Nie würde Maria Leiser (Name geändert) diesen Moment vergessen, als sie dem Tierheim einen ersten Besuch abstattete, um eventuell eine Katze von dort zu adoptieren. Sie stand da, sah sich um – und es zerriss ihr schier das Herz. So viele Katzen, die auf ein neues Zuhause warteten. Wie sollte sie sich für eine entscheiden können? Plötzlich sprang ein grauer Tiger, der sie schon ein paar Minuten fixiert hatte, vom Kratzbaum herunter und strich ihr um die Beine.

------------------------------------

Gestellte Aufgabe 1:
Zeige jede Zeile der nachfolgenden Einträge, in der das Wort „Video“ vorkommt.

Datenzeilen:
------------------------------------

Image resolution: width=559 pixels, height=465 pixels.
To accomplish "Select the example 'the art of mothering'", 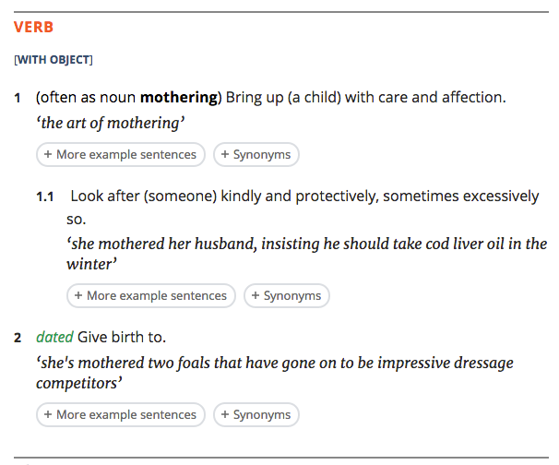I will tap(111, 123).
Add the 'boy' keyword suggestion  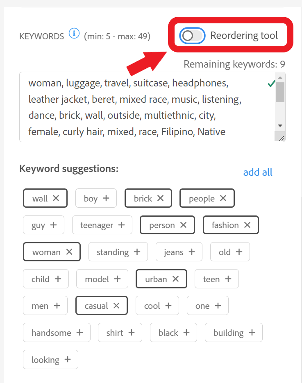point(106,198)
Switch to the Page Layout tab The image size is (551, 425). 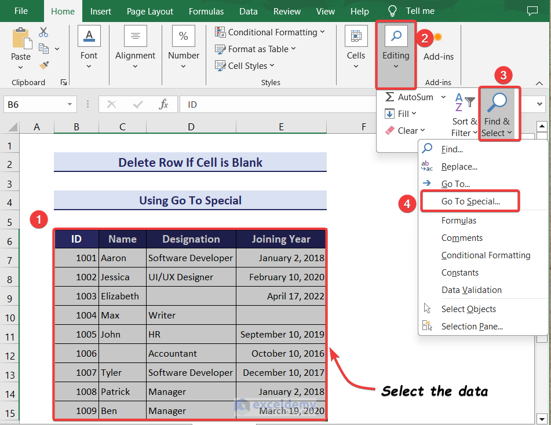pyautogui.click(x=149, y=11)
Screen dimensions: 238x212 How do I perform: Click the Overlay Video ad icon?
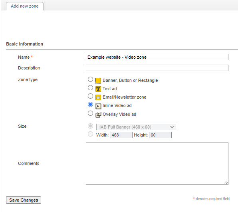pos(98,115)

------------------------------------

Gestellte Aufgabe 2:
Dupliziere den obigen Text über den Besuch im Tierheim vollständig und wortgetreu.

Ergebnis 1:
Screen dimensions: 238x212 How do I perform: Click the Overlay Video ad icon?

Ergebnis 2:
Nie würde Maria Leiser (Name geändert) diesen Moment vergessen, als sie dem Tierheim einen ersten Besuch abstattete, um eventuell eine Katze von dort zu adoptieren. Sie stand da, sah sich um – und es zerriss ihr schier das Herz. So viele Katzen, die auf ein neues Zuhause warteten. Wie sollte sie sich für eine entscheiden können? Plötzlich sprang ein grauer Tiger, der sie schon ein paar Minuten fixiert hatte, vom Kratzbaum herunter und strich ihr um die Beine.